Exercise instructions:
Where a line holds the word "radio", copy it from the records.

Data extracts Start Marker

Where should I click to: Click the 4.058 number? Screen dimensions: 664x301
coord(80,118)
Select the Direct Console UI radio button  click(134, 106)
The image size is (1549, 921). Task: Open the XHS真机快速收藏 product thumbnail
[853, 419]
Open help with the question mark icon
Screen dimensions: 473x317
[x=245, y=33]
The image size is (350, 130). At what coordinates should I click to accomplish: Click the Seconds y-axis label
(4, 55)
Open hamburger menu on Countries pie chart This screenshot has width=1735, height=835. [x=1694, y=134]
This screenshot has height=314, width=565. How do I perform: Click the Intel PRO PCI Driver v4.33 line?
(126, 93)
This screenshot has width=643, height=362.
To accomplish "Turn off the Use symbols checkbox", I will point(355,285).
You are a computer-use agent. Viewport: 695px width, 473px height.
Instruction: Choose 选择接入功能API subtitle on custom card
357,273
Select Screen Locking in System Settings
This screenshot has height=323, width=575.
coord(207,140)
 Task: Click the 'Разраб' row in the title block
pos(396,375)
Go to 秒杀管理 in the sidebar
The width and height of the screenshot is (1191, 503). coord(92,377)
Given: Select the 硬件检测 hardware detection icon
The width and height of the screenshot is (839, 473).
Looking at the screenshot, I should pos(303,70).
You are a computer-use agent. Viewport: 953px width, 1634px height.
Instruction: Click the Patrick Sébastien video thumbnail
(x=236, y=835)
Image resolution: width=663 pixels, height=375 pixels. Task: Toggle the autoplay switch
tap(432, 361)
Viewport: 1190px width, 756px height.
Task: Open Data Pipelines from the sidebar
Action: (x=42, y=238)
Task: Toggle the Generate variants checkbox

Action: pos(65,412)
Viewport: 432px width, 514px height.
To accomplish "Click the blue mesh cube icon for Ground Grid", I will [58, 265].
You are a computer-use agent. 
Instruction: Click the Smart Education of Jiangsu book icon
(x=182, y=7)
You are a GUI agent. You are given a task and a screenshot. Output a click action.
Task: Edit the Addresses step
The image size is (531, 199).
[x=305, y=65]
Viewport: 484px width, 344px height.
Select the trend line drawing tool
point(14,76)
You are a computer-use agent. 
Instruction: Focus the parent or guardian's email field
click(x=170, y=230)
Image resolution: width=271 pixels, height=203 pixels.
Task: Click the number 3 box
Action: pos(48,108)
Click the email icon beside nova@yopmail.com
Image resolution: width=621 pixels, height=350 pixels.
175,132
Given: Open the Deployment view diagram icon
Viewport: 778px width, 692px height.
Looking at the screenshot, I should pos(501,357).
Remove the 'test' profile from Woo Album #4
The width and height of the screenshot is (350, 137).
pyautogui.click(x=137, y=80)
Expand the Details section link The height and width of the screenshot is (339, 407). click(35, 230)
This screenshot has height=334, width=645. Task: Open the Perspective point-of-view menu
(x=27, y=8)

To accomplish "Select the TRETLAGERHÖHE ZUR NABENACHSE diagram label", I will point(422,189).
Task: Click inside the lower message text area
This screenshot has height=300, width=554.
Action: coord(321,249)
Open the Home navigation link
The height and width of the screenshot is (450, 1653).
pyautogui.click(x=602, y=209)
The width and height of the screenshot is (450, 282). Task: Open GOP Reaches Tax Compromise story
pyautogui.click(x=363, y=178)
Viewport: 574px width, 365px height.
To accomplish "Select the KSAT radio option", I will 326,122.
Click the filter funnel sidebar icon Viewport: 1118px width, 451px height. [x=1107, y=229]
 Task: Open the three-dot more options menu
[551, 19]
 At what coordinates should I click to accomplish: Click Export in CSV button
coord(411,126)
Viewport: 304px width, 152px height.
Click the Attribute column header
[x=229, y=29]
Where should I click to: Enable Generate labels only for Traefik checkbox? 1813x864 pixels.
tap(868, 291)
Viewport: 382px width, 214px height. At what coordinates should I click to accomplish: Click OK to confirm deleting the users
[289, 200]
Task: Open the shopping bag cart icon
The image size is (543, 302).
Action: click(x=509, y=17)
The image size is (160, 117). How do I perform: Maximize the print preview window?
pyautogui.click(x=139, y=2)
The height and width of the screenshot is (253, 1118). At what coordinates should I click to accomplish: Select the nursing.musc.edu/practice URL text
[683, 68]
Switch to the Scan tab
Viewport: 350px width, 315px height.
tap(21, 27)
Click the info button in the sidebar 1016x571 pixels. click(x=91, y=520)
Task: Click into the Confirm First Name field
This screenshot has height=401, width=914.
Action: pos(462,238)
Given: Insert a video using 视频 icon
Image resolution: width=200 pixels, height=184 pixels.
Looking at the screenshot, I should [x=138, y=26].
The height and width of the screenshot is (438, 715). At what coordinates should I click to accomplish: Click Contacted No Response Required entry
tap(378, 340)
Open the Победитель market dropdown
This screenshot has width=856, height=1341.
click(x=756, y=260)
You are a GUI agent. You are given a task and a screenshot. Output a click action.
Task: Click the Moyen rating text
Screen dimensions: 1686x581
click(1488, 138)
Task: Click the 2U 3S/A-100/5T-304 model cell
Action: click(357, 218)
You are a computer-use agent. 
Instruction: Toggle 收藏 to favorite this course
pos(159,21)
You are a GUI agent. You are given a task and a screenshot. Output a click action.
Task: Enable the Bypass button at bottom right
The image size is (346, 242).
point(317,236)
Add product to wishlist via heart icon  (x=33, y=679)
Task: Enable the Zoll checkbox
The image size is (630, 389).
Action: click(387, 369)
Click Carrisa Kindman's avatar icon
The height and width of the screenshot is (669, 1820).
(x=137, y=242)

Data extracts End Marker

Completed task:
Select the Direct Console UI radio button  click(134, 106)
To accomplish "Select the KSAT radio option", I will 326,122.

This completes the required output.